What the task requires:
Search the material below for the string "agent". Return every line that holds it.

#### Extracted data

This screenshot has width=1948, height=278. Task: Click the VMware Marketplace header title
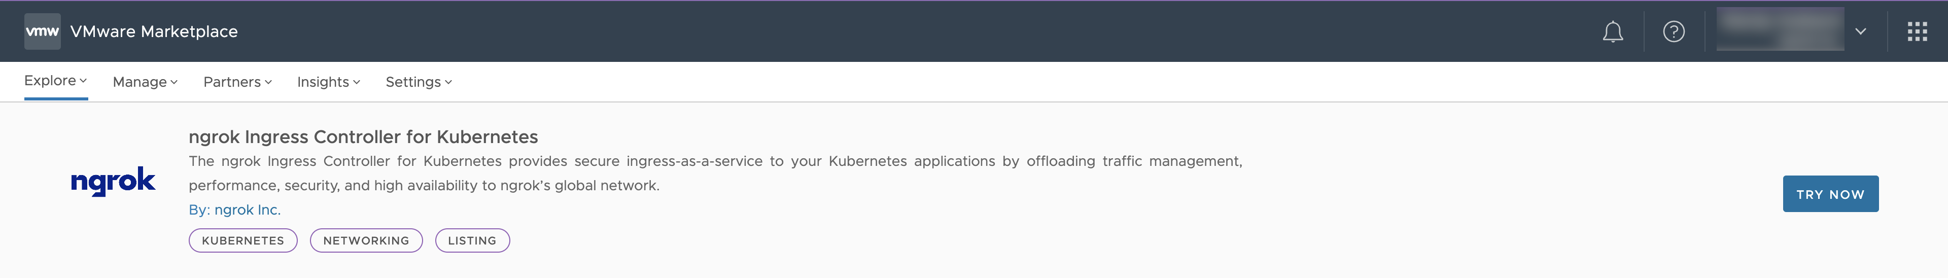point(154,32)
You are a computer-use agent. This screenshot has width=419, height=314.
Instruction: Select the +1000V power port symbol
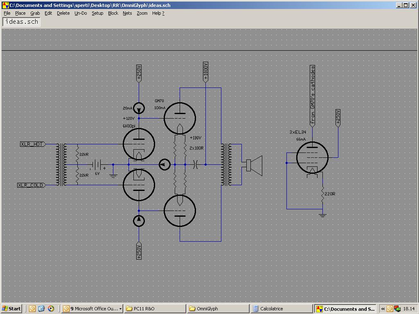coord(205,72)
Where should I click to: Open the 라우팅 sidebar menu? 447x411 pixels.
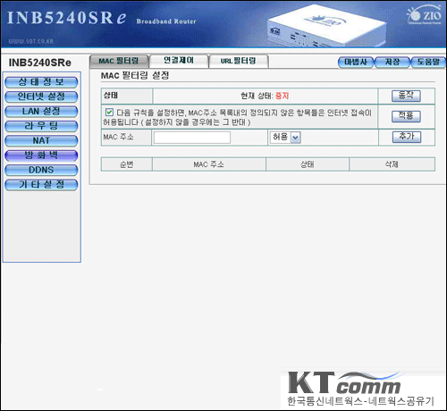[41, 126]
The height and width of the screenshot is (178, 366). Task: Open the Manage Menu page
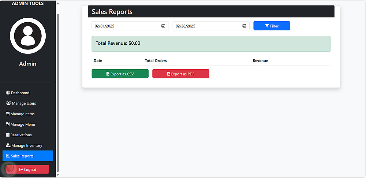(23, 125)
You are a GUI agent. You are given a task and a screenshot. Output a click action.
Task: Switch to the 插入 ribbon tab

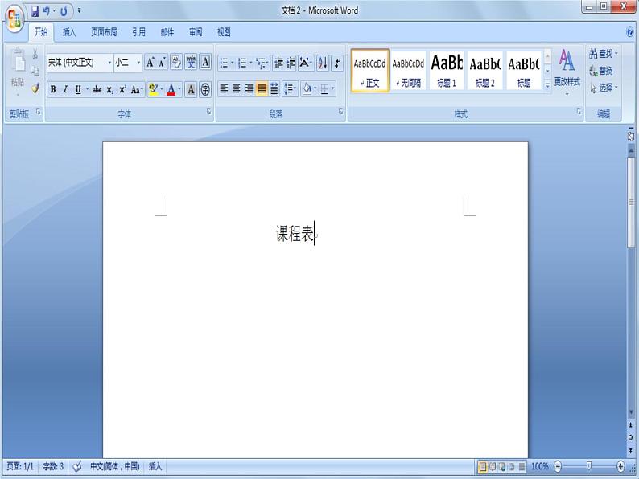pos(70,32)
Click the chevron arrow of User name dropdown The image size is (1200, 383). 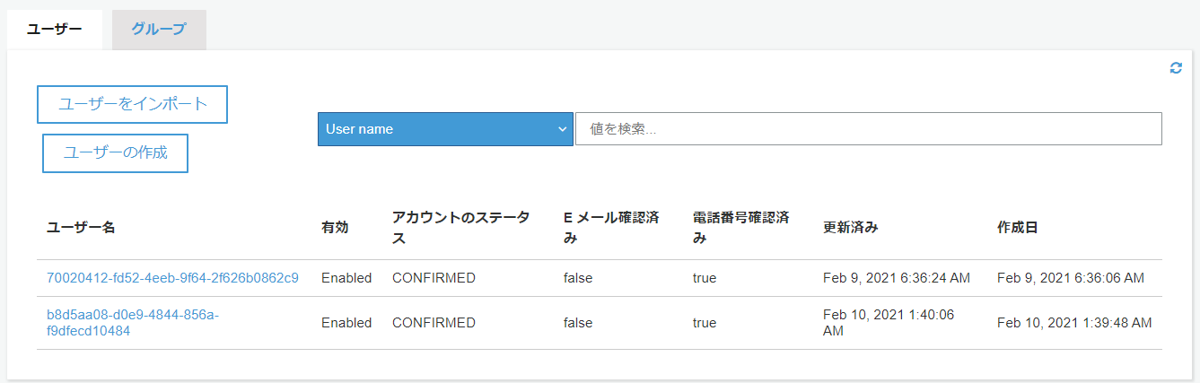(x=563, y=129)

########

Exercise output:
You are a computer-use agent. This screenshot has width=419, height=314.
You are a GUI agent. You are given a task and a screenshot. Output a click action.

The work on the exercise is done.